▶ _TASK INSTRUCTIONS_: Counting from the line that holds "Task: Expand the New Slide dropdown arrow", return each line exactly, through and including the last line of the entries.

▶ _DATA UNDER STUDY_:
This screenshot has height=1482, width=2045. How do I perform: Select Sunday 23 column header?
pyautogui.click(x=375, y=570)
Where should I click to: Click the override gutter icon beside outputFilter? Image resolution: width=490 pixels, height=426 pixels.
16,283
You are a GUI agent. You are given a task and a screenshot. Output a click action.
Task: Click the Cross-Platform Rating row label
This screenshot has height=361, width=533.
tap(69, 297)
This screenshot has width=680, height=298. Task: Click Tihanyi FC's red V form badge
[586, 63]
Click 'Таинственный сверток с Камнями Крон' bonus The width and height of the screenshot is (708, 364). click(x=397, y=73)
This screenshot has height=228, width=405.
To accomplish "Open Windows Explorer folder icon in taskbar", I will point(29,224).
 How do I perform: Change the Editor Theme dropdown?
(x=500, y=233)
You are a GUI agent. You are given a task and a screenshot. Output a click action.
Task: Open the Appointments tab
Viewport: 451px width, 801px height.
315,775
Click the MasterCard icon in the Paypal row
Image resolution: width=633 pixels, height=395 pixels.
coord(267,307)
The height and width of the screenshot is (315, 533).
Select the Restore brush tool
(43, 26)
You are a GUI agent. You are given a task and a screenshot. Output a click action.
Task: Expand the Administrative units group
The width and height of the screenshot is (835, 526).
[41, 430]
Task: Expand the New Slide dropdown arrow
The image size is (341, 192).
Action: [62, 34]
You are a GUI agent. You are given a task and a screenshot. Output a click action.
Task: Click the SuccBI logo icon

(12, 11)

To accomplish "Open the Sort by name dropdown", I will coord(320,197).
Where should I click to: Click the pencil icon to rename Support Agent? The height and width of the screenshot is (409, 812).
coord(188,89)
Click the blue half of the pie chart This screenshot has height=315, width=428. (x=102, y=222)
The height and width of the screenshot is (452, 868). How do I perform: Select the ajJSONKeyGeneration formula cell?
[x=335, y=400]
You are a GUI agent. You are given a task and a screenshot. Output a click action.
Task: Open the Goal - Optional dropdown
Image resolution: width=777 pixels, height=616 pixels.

▶ _SOLUTION_:
Task: Expand the New Slide dropdown arrow
The image size is (341, 192).
Action: [62, 34]
You are a GUI agent. You are given a task and a screenshot. Output a click action.
Task: Click the SuccBI logo icon

(12, 11)

To accomplish "Open the Sort by name dropdown", I will coord(320,197).
Where should I click to: Click the pencil icon to rename Support Agent? The height and width of the screenshot is (409, 812).
coord(188,89)
Click the blue half of the pie chart This screenshot has height=315, width=428. (x=102, y=222)
The height and width of the screenshot is (452, 868). How do I perform: Select the ajJSONKeyGeneration formula cell?
[x=335, y=400]
You are a GUI agent. You are given a task and a screenshot. Output a click action.
Task: Open the Goal - Optional dropdown
Image resolution: width=777 pixels, height=616 pixels.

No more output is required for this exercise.